Work instructions —
For the entries below, print exactly the lines between the line holding "You are a computer-use" and the line holding "Instruction: Select 'ЭТНОГЕНЕЗ'", inclusive, and nothing else.

*** Opening Material provided ***

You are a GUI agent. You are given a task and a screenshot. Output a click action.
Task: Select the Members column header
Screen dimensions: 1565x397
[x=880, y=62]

*** Closing Material provided ***
*** Opening Material provided ***

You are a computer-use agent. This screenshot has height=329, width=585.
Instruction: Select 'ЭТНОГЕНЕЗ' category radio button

*** Closing Material provided ***

Response —
You are a computer-use agent. This screenshot has height=329, width=585.
Instruction: Select 'ЭТНОГЕНЕЗ' category radio button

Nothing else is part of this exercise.